Abed Nadir is played by Danny Puddy and is the epitome of the socially awkward nerd.

My group had many similar archetypes, we certainly had our group mother (those who know, know) and our people fresh out of high school, and all sorts of others who on the show are represented by the many layers of each character, and sometimes by side characters. But in my real life, as in the show, the group became fast and close friends quickly taking the friendships off campus and into the default world.

Dean Craig Pelton, played by Jim Rash, is another interesting character. Of course his inferiority complex due to his constant competition with “City College,” is far more played up than any of that sort of thing I experienced. The constant feeling of not being good enough is real for many community college students, and faculty, however. But in the show, as in real life, there are many moments where the characters realize that an A is an A and a good deed at a community college is the same as a good deed at a “real” college.

The show has truly brilliant writers who went farther than just my analogy that community college is a children’s museum for adults, and made the show somewhat of a children’s museum of TV. With all their allusions and homages in the episodes, it sort of seems like the writers are living out their own fantasy’s through the story lines in way.
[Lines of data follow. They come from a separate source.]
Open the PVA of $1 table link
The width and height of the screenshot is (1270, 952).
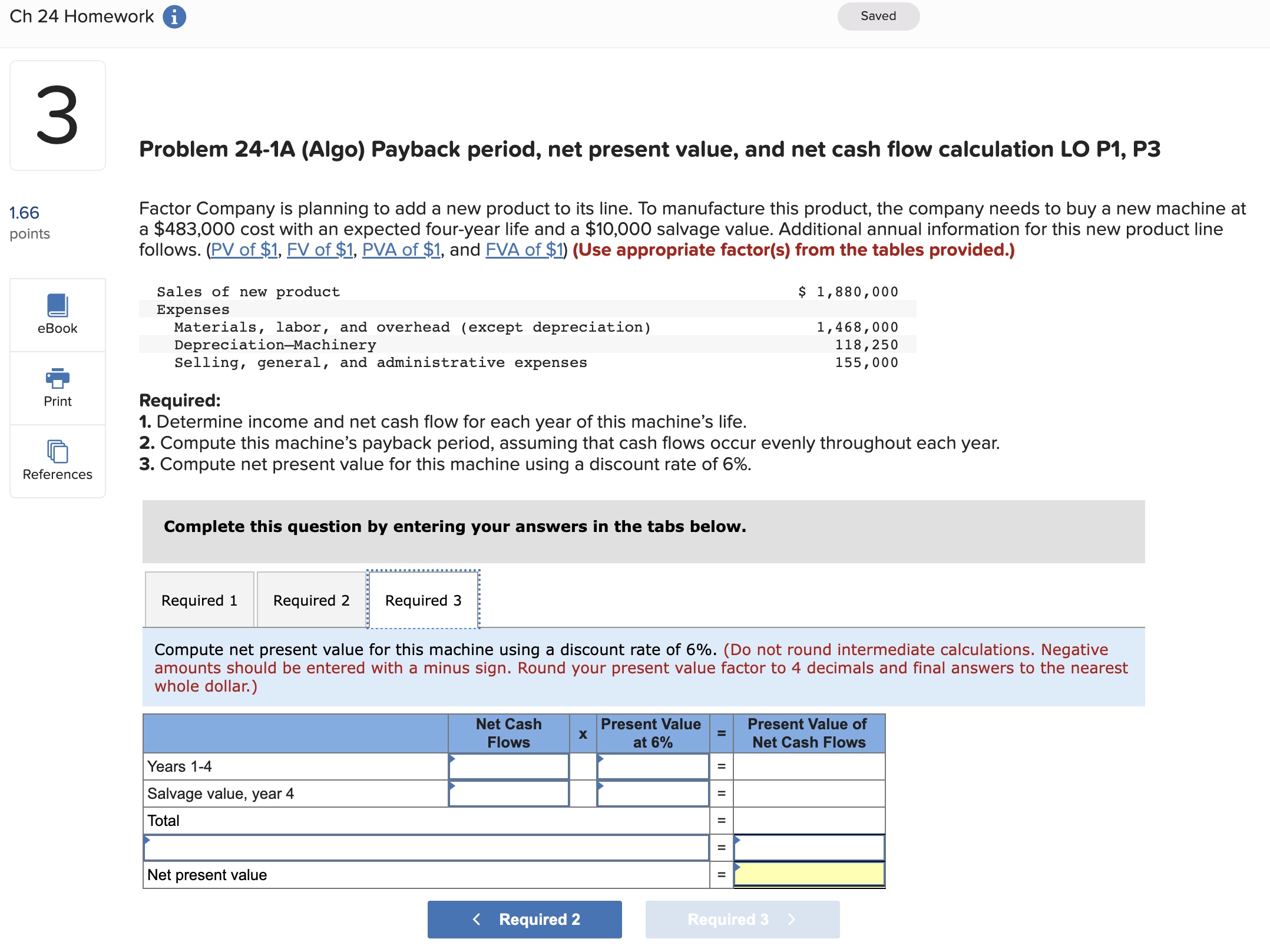[401, 250]
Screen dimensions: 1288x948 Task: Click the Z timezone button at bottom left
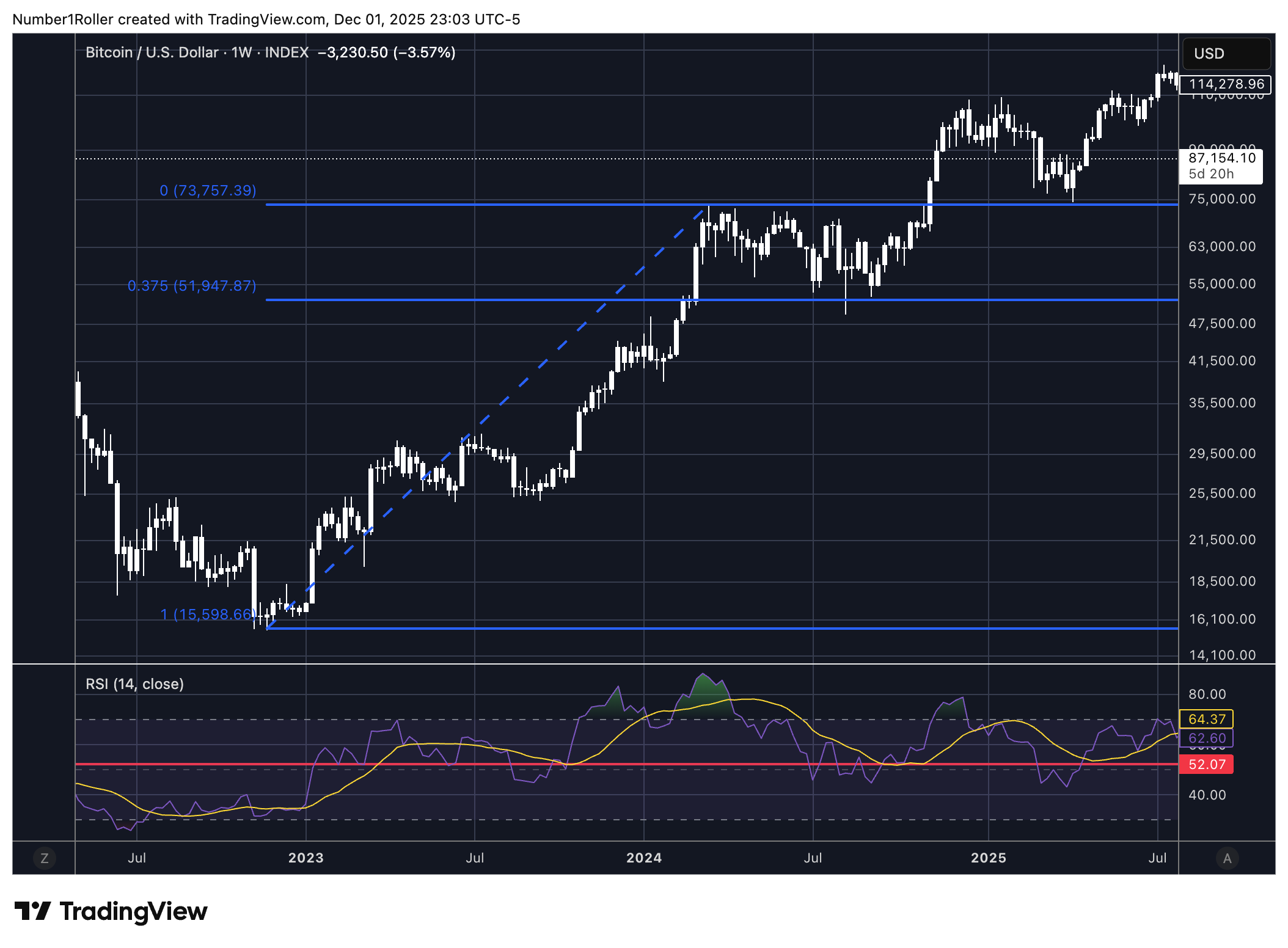point(44,858)
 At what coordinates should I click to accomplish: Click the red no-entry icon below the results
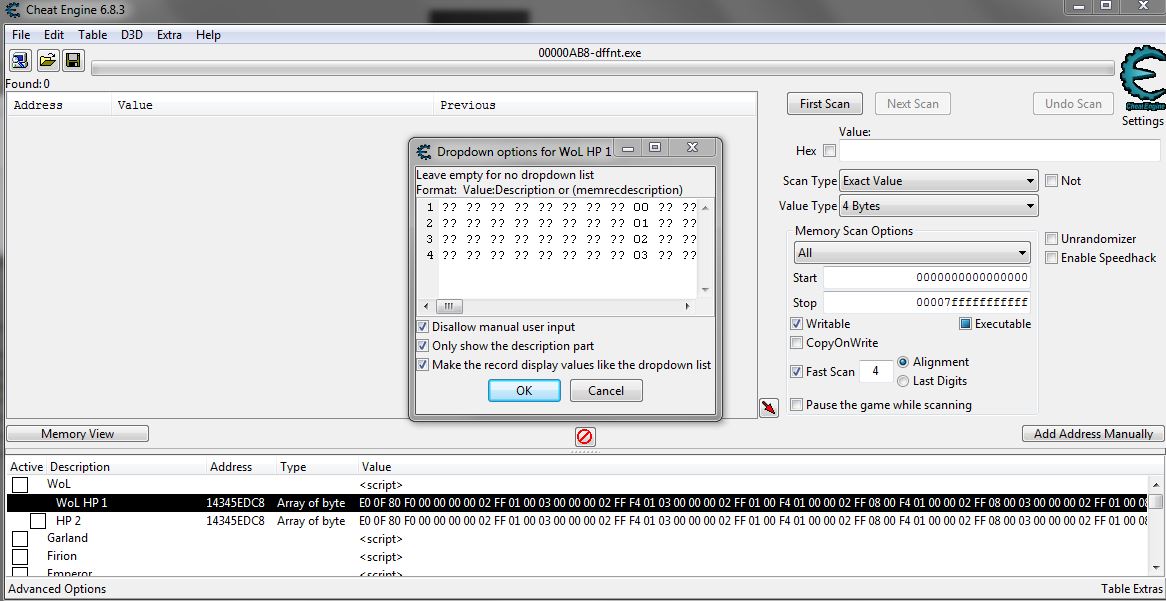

The paintball episodes, or the Law and Order episode are perfect examples of the writers finding ways to make stories that are seemingly completely different from the overall plot of the show fit into the “universe” of Greendale Community College.

With the paintball episodes, the first season’s “Modern Warfare,” and the second season’s two parter, “A Fist Full of Paintballs,” and “For a Few Paintballs More,” the show spoofed action films, spaghetti westerns, and even Star Wars. In a way that if you are willing to suspend disbelief and just laugh at what’s going on almost seems possible. The same holds true for “Basic Lupine Urology,” which masterfully spoofed Law and Order.

In making a show about a place where anyone can pretend to be anything, the writers decided that they can do the same. They don’t have to just write a sitcom about the trials and tribulations of community college students, but they can actually open up the premise and be any TV show they want while still building funny and interesting characters who are relatable to just about anyone.